The rules for men's belts are many and confusing…
But the vast majority can be broken when you know how.
Today I'll be breaking down six of the most often-heard men's belt rules and showing you just how and when to keep them… and how and when you can afford to break them. (All except #6… I don't recommend you ever try breaking that one.)
This article is brought to you by Anson Belts, whose trim-to-fit men's belts feature a high level of adjustability so you don't have to compromise on fit. Visit Anson Belt and Buckle to find out more.
#1. Belt Loops Always Need A Belt
YES – Jeans originated as workwear in the early days of ready-to-wear clothing. Working men didn’t have a tailor to make their pants fit perfectly, so they needed a belt to hold them up. 90% of the time, jeans look wrong without a work belt (that’s a belt 1.3 to 1.5 inches wide in rugged, matte leather, often thicker than a dress belt). Tooled leather or western belts are other good options.

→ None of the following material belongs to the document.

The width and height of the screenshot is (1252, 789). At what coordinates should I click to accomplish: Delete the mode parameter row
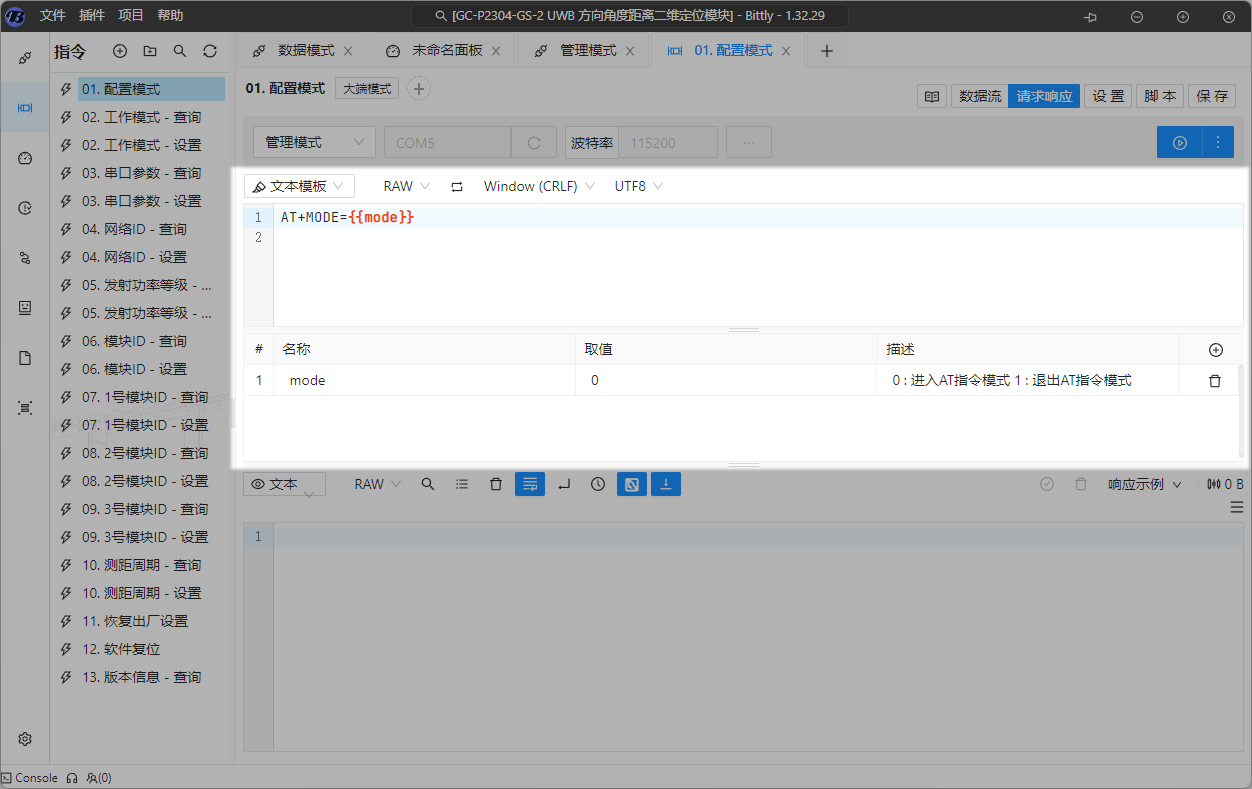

Belts with shorts don't have as hard a rule, but again, if they have belt loops they were likely designed with belts in mind. Go for a lightweight casual belt like a webbing, canvas, or leather and canvas belt. A braided leather belt in bright colors makes a good accent piece for something preppy like chino shorts and a polo.
NO – These days, slacks, odd trousers and suit pants can do without if they fit well. A belt that’s mismatched or makes your outfit look too busy is worse than none – don't wear a bad belt just to fill the loops.
Think carefully about whether your belt adds to the outfit or takes away from it. Of course there are rules and traditions (in menswear there always are) and those exist for good reason. But the deciding factor should be whether it's looking good, on you, in this context, at this moment.
If you have a good-fitting pair of trousers and no belt to match and you're worried about it, you can also get a tailor to remove the loops.
#2. Different Belt Rules For Suits And Separates
YES – Separates often look better with a belt, which draws the eye to the other pieces of your outfit. The matching jacket and pants of a suit create a continuous line that makes you look taller and slimmer – a belt can break it up and make you look shorter and fatter.
NO – If you're tall and skinny, breaking up your line can actually be a plus. A belt adds visual interest to suits as well as separates – if you've got one that really adds something, try it and see how it looks.
After all, belts with separates still make you look shorter, just not as much. If you can accept it with separates, there's a chance it's occasionally worth it with a suit.
#3. Alternative To Belt = Suspenders
YES – Suspenders are a good option with smart men's dress codes, from business casual up to formal wear. They look great on short guys and those with broader frames because they draw the eye upward, adding height.
Suspenders were designed as a belt alternative in the 1820s, when pants were so high-waisted that men COULDN’T wear a belt to hold them up. This application is still relevant for many types of formal trousers.
NO – Side adjusters are a third option for bespoke or made-to-measure suits. They let you tighten the waist of your pants with no visual interruption to your outfit at all.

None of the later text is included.